WHAT TO PRODUCE: Your answer must consist solely of the lines from the start of the entries below through the line with "Select the Devolutions", unchanged.

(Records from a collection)
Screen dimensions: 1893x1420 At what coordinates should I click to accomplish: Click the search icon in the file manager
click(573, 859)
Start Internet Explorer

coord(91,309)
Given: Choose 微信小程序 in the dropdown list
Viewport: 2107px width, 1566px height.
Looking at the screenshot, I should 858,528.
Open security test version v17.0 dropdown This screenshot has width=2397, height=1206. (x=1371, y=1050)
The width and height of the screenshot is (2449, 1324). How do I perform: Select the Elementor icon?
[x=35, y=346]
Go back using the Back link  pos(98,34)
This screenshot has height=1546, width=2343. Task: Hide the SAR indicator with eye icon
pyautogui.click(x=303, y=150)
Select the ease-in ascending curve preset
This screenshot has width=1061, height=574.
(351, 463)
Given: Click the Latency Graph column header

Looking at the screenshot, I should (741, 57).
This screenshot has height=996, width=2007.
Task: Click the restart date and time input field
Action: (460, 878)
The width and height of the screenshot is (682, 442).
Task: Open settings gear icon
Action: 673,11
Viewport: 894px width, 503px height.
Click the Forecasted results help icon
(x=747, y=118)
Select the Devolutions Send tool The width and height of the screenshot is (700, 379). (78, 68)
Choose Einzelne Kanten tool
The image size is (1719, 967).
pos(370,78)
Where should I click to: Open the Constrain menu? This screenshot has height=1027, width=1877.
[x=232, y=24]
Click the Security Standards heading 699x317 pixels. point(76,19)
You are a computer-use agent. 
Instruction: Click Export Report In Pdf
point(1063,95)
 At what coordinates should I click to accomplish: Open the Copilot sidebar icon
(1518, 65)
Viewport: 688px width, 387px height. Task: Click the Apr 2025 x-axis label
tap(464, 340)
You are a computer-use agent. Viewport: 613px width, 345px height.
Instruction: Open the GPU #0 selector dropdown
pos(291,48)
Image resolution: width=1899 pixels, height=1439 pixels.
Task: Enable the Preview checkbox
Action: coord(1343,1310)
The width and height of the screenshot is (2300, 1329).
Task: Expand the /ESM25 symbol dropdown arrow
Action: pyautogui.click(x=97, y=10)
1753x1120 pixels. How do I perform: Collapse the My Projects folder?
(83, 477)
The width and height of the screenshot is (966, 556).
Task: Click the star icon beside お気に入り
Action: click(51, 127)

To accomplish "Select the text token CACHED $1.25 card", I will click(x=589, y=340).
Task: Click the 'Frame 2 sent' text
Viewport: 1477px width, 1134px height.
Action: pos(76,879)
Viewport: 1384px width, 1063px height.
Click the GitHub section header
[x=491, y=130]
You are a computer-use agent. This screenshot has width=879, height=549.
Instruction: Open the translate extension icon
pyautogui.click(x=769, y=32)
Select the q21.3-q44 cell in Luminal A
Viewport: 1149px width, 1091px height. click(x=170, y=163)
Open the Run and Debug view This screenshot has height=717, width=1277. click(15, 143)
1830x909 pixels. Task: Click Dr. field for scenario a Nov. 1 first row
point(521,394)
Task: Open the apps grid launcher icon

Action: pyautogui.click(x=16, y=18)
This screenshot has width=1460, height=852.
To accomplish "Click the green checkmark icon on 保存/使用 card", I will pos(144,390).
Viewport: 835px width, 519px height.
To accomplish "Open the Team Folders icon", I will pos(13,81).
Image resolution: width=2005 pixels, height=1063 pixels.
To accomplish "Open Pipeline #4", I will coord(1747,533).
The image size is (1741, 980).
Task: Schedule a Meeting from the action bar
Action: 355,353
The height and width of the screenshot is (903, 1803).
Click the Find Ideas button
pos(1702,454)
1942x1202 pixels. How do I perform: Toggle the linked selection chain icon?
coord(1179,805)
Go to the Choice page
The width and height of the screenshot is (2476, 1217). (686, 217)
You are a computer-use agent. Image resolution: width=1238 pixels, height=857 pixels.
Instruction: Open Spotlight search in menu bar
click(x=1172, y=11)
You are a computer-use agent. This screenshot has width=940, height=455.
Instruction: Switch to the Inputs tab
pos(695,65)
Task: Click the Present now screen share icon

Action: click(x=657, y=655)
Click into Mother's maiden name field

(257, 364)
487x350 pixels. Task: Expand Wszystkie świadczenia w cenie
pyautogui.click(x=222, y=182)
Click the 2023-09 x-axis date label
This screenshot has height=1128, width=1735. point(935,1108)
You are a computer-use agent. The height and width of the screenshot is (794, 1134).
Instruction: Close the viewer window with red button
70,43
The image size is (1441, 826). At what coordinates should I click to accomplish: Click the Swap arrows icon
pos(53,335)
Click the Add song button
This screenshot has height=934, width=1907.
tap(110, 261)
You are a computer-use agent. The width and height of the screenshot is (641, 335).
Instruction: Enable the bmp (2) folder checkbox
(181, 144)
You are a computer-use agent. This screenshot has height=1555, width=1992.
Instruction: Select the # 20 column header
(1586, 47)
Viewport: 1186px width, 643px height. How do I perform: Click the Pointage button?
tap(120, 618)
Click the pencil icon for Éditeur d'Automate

EXERCISE RESPONSE:
Screen dimensions: 1893x1420 At what coordinates should I click to accomplish: Click the search icon in the file manager
click(573, 859)
Start Internet Explorer

coord(91,309)
Given: Choose 微信小程序 in the dropdown list
Viewport: 2107px width, 1566px height.
Looking at the screenshot, I should 858,528.
Open security test version v17.0 dropdown This screenshot has width=2397, height=1206. (x=1371, y=1050)
The width and height of the screenshot is (2449, 1324). How do I perform: Select the Elementor icon?
[x=35, y=346]
Go back using the Back link  pos(98,34)
This screenshot has height=1546, width=2343. Task: Hide the SAR indicator with eye icon
pyautogui.click(x=303, y=150)
Select the ease-in ascending curve preset
This screenshot has width=1061, height=574.
(351, 463)
Given: Click the Latency Graph column header

Looking at the screenshot, I should (741, 57).
This screenshot has height=996, width=2007.
Task: Click the restart date and time input field
Action: (460, 878)
The width and height of the screenshot is (682, 442).
Task: Open settings gear icon
Action: 673,11
Viewport: 894px width, 503px height.
Click the Forecasted results help icon
(x=747, y=118)
Select the Devolutions Send tool The width and height of the screenshot is (700, 379). (78, 68)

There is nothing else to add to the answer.